Veniamo quindi al motivo per cui non conviene avventurarsi in distacchi spregiudicati e “fai da te” ribadendo l’importanza del consulente del lavoro per definire il sottile confine con l’intermediazione illecita di manodopera. Infatti, siamo in presenza di interposizione illecita quando un soggetto, il nostro distaccante, mette a disposizione di un soggetto terzo i propri dipendenti dietro un compenso “aggiuntivo” rispetto al rimborso da parte del distaccatario dei soli costi effettivi relativi al personale in distacco sostenuti dal distaccante. In sintesi, se il distacco si fonda su un interesse di “profitto” (per il distaccante) ecco che si cade nell’interposizione illecita. Se è assente il carattere della temporaneità invece, il distacco, nei fatti, si rivela essere un rapporto di lavoro tra il distaccato e il distaccatario, quindi l’interesse del distaccante non può essere altro che economico.
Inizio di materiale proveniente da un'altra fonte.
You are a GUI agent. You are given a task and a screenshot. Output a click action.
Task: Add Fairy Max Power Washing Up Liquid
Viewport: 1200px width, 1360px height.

In caso vi sia una generica messa a disposizione del lavoratore, e dunque in assenza di una “determinata attività lavorativa” risulta difficile trovare un interesse datoriale che non sia meramente economico, dato che altrimenti avrebbe poco senso distaccare un lavoratore e privarsi della sua prestazione senza dargli uno scopo ben preciso, inoltre, l’indeterminatezza delle lavorazioni da svolgere, potrebbe nascondere una variazione di mansioni in capo al distaccato priva del necessario consenso.
Infine, una variabile da non sottovalutare è rappresentata dai lavoratori distaccati. Questi se coinvolti da un distacco irregolare possono agire in giudizio per chiedere il riconoscimento del rapporto di lavoro subordinato con il distaccatario, il quale dovrà anche farsi carico delle somme spettanti ai lavoratori non ancora versate dal datore fittizio.

Ma non è finita qui!!

Recentemente (dl 19/2024), sono state riportate nella sfera del penale le sanzioni per distacco privo dei requisiti dell’art.30, comma 1, del d.lgs. 276/2003, (tutto ciò che abbiamo detto fin qui) con la modifica dell’art.18, comma 5-bis, dello stesso decreto, prevedendo che, sia l’utilizzatore sia il datore fittizio siano puniti con la pena dell’arresto fino ad un mese o con l’ammenda di euro 60 per ogni lavoratore occupato per ogni giornata di occupazione, la pena viene elevata a 18 mesi di arresto e l’ammenda aumentata fino al sestuplo nel caso vi sia sfruttamento di minori.

Conclusioni

Indubbiamente il distacco è un istituto utilissimo per perseguire le finalità e gli interessi produttivi, organizzativi e commerciali dell’azienda ma questo non deve essere impiegato a fini esclusivamente economici, che sia per risparmio o per profitto. Ribadisco che per non sbagliare e verificare che sussistano tutti i requisiti per poter ricorrere al distacco, senza incorrere in sanzioni, è sempre buona idea rivolgersi al Consulente del Lavoro di fiducia.